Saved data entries
......

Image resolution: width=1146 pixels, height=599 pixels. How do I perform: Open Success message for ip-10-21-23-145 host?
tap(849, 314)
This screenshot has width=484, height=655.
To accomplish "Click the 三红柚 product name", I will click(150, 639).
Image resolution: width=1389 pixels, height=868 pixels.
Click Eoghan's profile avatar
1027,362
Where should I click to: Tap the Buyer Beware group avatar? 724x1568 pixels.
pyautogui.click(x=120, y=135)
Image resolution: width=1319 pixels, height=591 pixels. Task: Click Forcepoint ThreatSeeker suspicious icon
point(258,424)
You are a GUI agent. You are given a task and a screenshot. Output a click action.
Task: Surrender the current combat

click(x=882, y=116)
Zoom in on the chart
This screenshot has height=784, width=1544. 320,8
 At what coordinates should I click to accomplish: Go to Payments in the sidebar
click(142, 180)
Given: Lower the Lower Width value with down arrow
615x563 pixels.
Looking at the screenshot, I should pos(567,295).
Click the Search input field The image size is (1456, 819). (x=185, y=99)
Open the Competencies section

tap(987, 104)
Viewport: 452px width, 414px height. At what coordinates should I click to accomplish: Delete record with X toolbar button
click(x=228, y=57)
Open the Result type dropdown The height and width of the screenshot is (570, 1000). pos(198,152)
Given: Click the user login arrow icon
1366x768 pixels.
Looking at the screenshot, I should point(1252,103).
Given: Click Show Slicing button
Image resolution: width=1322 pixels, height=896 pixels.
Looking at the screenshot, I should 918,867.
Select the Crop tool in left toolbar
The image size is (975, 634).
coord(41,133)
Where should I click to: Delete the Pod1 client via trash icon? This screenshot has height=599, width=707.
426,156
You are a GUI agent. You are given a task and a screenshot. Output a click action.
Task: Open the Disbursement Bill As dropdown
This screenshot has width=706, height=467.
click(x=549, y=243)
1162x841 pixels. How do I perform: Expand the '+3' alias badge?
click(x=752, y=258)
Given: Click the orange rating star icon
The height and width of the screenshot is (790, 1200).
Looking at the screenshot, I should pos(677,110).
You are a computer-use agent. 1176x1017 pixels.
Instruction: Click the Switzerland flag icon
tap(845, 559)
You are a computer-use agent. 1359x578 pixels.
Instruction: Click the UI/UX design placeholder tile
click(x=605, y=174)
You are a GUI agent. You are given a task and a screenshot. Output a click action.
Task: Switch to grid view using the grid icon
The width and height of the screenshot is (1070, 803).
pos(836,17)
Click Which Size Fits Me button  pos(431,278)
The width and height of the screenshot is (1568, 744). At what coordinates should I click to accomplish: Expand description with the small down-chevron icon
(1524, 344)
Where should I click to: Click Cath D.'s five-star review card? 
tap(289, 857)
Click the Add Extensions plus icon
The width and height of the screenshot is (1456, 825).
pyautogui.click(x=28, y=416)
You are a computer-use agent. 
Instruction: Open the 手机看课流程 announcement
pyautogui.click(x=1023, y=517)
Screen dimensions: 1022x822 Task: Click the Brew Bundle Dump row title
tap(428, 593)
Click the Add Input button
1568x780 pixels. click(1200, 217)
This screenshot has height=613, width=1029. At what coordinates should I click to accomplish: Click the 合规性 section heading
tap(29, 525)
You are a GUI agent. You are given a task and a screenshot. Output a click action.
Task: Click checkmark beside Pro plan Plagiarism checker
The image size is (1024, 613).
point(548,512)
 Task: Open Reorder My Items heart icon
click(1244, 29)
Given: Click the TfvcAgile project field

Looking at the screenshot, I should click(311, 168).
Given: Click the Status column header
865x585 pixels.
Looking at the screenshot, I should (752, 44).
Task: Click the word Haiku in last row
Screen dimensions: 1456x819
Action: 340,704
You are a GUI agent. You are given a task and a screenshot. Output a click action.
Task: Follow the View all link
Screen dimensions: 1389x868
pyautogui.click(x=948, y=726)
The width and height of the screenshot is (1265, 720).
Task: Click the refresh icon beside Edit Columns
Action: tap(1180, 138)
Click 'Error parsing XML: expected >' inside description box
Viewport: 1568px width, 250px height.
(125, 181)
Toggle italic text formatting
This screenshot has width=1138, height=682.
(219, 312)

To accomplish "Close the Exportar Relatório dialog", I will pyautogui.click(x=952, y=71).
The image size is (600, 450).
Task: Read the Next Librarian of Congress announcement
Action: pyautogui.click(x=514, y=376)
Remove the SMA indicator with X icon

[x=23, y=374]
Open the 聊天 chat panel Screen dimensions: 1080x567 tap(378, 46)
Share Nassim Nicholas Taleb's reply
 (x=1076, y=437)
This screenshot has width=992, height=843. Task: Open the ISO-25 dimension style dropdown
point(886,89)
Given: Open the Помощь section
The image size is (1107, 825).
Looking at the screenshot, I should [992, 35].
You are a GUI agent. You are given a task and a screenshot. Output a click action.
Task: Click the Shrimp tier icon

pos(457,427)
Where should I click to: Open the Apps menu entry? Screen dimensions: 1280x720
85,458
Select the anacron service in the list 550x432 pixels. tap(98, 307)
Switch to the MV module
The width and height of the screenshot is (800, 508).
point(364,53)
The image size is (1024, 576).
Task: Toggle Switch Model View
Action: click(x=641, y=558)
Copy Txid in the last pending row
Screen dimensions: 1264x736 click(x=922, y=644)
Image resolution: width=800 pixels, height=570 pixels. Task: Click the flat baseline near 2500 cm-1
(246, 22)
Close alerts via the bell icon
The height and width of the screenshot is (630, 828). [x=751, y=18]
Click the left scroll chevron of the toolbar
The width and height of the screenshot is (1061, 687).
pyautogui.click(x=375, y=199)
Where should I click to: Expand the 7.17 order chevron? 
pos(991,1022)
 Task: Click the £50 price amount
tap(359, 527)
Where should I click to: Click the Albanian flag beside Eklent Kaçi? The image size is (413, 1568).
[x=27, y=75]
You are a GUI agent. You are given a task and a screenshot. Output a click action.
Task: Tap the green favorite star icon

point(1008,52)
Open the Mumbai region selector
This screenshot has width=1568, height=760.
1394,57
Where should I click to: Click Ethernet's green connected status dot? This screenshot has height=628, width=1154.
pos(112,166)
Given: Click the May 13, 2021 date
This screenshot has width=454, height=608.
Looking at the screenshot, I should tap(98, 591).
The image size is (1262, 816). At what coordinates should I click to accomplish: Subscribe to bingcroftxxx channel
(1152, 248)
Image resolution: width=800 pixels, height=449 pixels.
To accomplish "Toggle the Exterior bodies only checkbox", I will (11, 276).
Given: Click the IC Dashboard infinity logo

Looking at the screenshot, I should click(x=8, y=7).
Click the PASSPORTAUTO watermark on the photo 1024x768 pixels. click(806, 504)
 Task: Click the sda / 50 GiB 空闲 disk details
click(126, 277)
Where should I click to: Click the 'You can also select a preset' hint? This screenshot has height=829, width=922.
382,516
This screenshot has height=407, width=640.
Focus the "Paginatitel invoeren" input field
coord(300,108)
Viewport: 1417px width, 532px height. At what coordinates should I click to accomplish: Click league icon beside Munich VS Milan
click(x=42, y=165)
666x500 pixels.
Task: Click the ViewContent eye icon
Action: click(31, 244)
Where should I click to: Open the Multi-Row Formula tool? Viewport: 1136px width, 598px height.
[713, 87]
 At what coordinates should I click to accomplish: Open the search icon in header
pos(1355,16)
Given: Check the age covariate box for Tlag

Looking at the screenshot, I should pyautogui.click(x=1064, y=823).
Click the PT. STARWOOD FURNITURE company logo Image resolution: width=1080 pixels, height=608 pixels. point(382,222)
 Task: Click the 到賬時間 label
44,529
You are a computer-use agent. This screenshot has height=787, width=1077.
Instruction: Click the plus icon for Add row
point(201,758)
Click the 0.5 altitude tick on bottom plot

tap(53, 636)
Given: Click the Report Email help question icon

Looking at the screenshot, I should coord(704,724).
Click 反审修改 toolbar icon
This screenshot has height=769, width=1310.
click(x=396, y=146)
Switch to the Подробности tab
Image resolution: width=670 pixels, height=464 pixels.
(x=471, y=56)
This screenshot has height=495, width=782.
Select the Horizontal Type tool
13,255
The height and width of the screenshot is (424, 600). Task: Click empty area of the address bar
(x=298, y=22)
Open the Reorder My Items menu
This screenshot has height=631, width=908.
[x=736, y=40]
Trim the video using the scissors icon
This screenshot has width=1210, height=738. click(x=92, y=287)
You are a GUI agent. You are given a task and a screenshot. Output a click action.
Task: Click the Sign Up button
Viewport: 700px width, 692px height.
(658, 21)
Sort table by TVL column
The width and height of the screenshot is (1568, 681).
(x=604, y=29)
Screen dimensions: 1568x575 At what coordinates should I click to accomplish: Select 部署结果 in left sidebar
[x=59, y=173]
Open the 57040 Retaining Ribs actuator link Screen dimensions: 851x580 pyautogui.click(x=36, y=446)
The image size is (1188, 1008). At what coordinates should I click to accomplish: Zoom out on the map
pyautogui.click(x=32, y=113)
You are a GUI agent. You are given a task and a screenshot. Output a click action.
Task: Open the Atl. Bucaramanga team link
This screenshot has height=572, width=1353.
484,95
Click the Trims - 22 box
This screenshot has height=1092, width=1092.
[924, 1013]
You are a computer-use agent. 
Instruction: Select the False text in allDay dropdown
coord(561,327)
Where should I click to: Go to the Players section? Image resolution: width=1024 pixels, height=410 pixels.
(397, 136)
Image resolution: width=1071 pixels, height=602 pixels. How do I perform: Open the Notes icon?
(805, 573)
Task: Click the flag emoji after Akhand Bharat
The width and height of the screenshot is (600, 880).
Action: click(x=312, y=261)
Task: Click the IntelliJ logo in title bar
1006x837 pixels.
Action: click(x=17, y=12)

......

• **Task requirements**:
Looking at the entries above, can you reproduce exactly the lines from the one that holds "Image resolution: width=1071" through the one that holds "Task: Click the IntelliJ logo in title bar", and only those?

• **Expected answer**:
Image resolution: width=1071 pixels, height=602 pixels. How do I perform: Open the Notes icon?
(805, 573)
Task: Click the flag emoji after Akhand Bharat
The width and height of the screenshot is (600, 880).
Action: click(x=312, y=261)
Task: Click the IntelliJ logo in title bar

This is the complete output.